Question

\(\int\frac{\cos(\tan x)}{\cos^2x}dx=\)

• A. (tanx)sin(tanx)+C
• B. sin(tanx)+C
• C. sec(tanx)+C
• D. (cosx)sin(tanx)+C
• E. cos²(tanx)+C

Answer 1

The Correct Option is B

We are given the integral \( \int \frac{\cos(\tan x)}{\cos^2 x} \, dx \) and are asked to find the solution. 

We can solve this by using substitution.
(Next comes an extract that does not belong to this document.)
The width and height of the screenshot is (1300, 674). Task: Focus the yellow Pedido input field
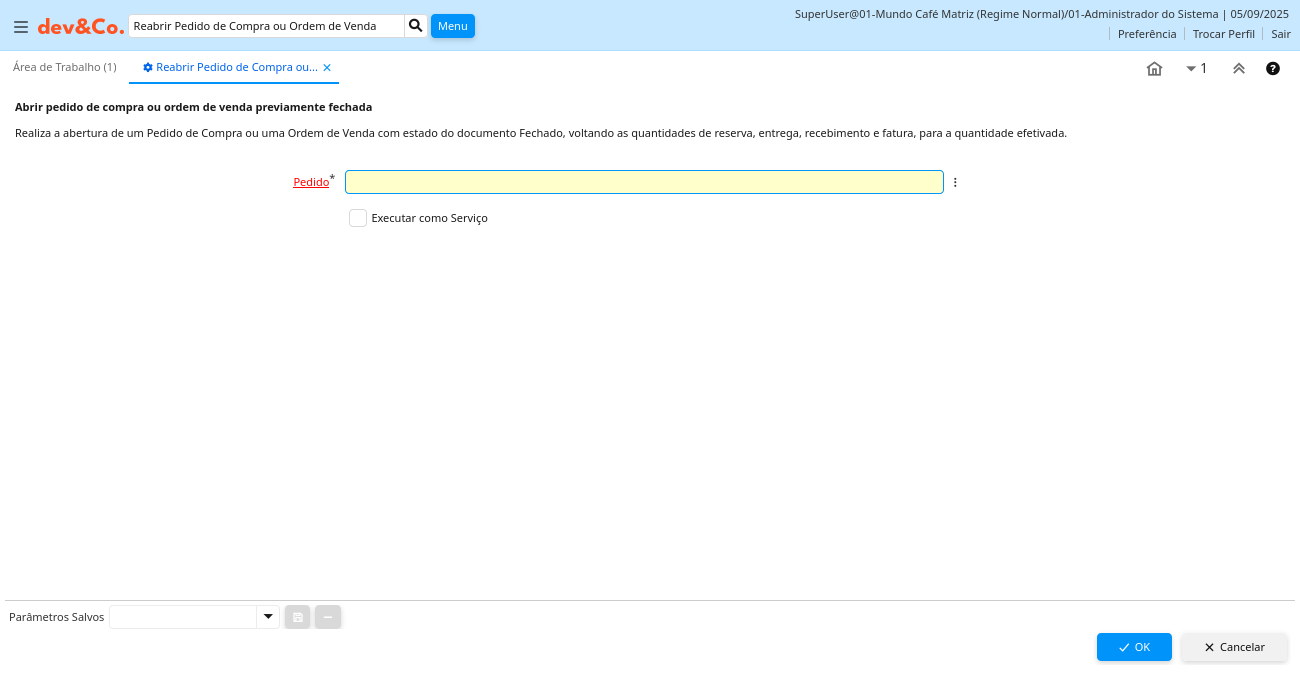(644, 182)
Let:

\( u = \tan x \),

so that \( du = \sec^2 x \, dx \).

Now, rewrite the integral in terms of \( u \):

\( \int \frac{\cos(\tan x)}{\cos^2 x} \, dx = \int \cos(u) \cdot \frac{du}{\cos^2 x} \).

Since \( \sec^2 x = 1/\cos^2 x \), this becomes:

\( \int \cos(u) \cdot \sec^2 x \, du \),

which simplifies to:

\( \int \cos(u) \, du \).

The integral of \( \cos(u) \) is \( \sin(u) \), so we have:

\( \sin(\tan x) + C \).

The correct answer is \( \sin(\tan x) + C \).